Агван не может никак обыграть Очира — рука у Очира сильнее, бьет лучше. Конечно, ему уже девять лет!
— Он тоже ее не любит, — слышит издалека Агван. Но когда бабушка переходит на шепот, прислушивается — А сегодня она мне нагрубила.
Агван оглядывается на тетю Дымбрыл. Та словно пугается:
— Нагрубила? Разве она умеет?
Агван забыл про бабки, слушает.
— Я ее попросила быть к Агвану поласковее, а она мне: «Какое ваше дело? Это мой сын, что хочу, то с ним и делаю». — Агвану стало очень жалко себя и бабушку, он погладил ее коричневую руку, лежащую на коленях. — А сама вся дрожит, — горестно говорит бабушка. — Ведь как подумаю, не за что мне сердиться. Радоваться я должна, что она моего Жанчипа
Тетя Дымбрыл засмеялась:
— Сызмальства она, с девчонок, бывало, от него ни на шаг. Как сейчас помню… мы уж с Бальжит дразнили ее, дразнили. А она серьезно так нам и говорит: «Сами любить не умеете, молчали бы!» Было ей тогда пятнадцать лет, не больше, — тетя Дымбрыл тяжко вздохнула: — А ведь и правда, я лишь раз вот у них и повидала такую любовь!
Бабушка погладила щеку Агвана:
— Он-то чем виноват? И его жалко, и ее: с утра до глубокой ночи меж двух солнц, все трудится. Боюсь, свалится.
Теперь Агвану стало жалко мать. Вот почему она такая: трудится все.
Очир забрался на курятник, стоящий посреди дома, и повал Агвана. Агван скосил глаза на брата: ему тоже хочется на курятник, да как забраться туда? Без помощи не получится. Хотел было попросить тетю Дымбрыл подсадить его, да тётя Дымбрыл миски на стол выставила.

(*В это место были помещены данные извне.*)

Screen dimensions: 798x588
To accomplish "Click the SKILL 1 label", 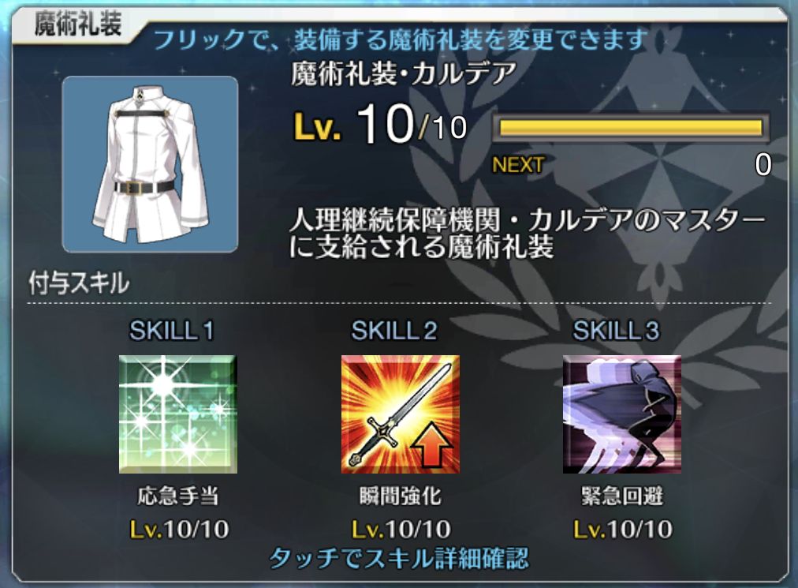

— Сейчас мясо есть будем. Готово уже. Иди-ка сперва письмо мне папино прочти, — позвала она Агвана. Забыл Агван про курятник, с торжеством взглянул на брата: вот как! У него есть письмо отца, сейчас он его читать будет. Из кармана-лоскутка, пришитого чуть повыше колена, достал сложенное письмо, медленно развернул:
— Это последнее, — увидев в лице Очира зависть, обрадовался. — «Дорогой и любимый мой Агван, — Агван закрыл хитрые глаза и сквозь ресницы следил за Очиром. — Вот увидишь, скоро задушим фашиста в его же логове. И я сразу вернусь». А когда папа придет, мы на медведя пойдем, — похвастался Агван и заспешил: — «И я сразу вернусь. Я везучий и вернусь обязательно. Охота мне посмотреть, какой ты вырос. Когда мы расставались, ты все время плакал, — Агван шмыгнул носом, подтянул штаны. — Мужчины не плачут. В это лето ты должен сесть на коня». — Теперь Агван в упор посмотрел в узкие щелки Очира. — «Вот и вырос мой сын».

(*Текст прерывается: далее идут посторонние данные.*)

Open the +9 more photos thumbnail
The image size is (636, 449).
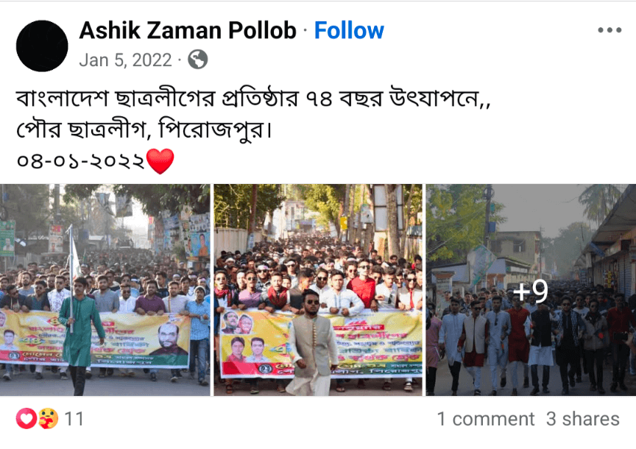[531, 289]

Агван вдохнул побольше воздуха и заключил:
— «А теперь передают тебе привет мои друзья: украинец дядя Стасько, грузин дядя Дито, казах дядя Хамид, азербайджанец дядя Айдын. Крепко обнимаю тебя. Твой отец, капитан Красной Армии Жанчип Аюшеев».

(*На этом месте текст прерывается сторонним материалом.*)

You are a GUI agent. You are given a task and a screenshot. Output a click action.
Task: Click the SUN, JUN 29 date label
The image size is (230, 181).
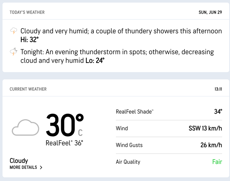(210, 12)
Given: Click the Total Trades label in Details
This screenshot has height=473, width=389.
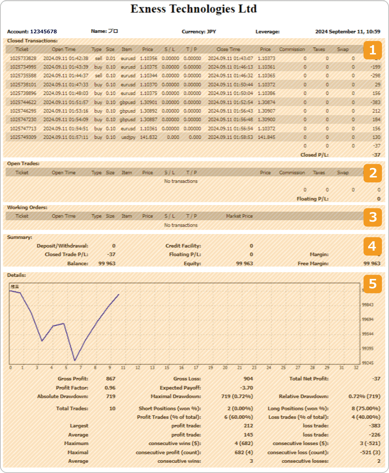Looking at the screenshot, I should click(x=72, y=408).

Агван чувствовал себя сейчас самым главным: это ему с фронта прислал отец письмо! Медленно сложил его, неторопливо засунул в карман. Папа! Какой он? Папа получается смешной: не такой большой, как мама и бабушка, а такой, каким он застыл на серой фотографии. Папу можно держать в руках.
— Я видел, все видел. Он вверх ногами читал, — хихикнул Очир.
Агван от неожиданности открыл рот — брат болтал ногами и его уши почему-то смешно двигались.
— Ты задавака. Читать не умеешь. Ты маленький, — засмеялся Очир. И тогда Агван закричал:
— Это не газета. Это когда рисунок вверх ногами, читать нельзя. А папино письмо без рисунка. Как хочу, так и читаю, — Агван кинулся к бабушке, со злостью вцепился в нее — бабушка плачет.
Тетя тихо сказала:
— Молчи, Очир. Агван читал письмо отца, — она подошла, оторвала его от бабушки, усадила к себе на колени, понюхала его голову[8], а он пытался вырваться.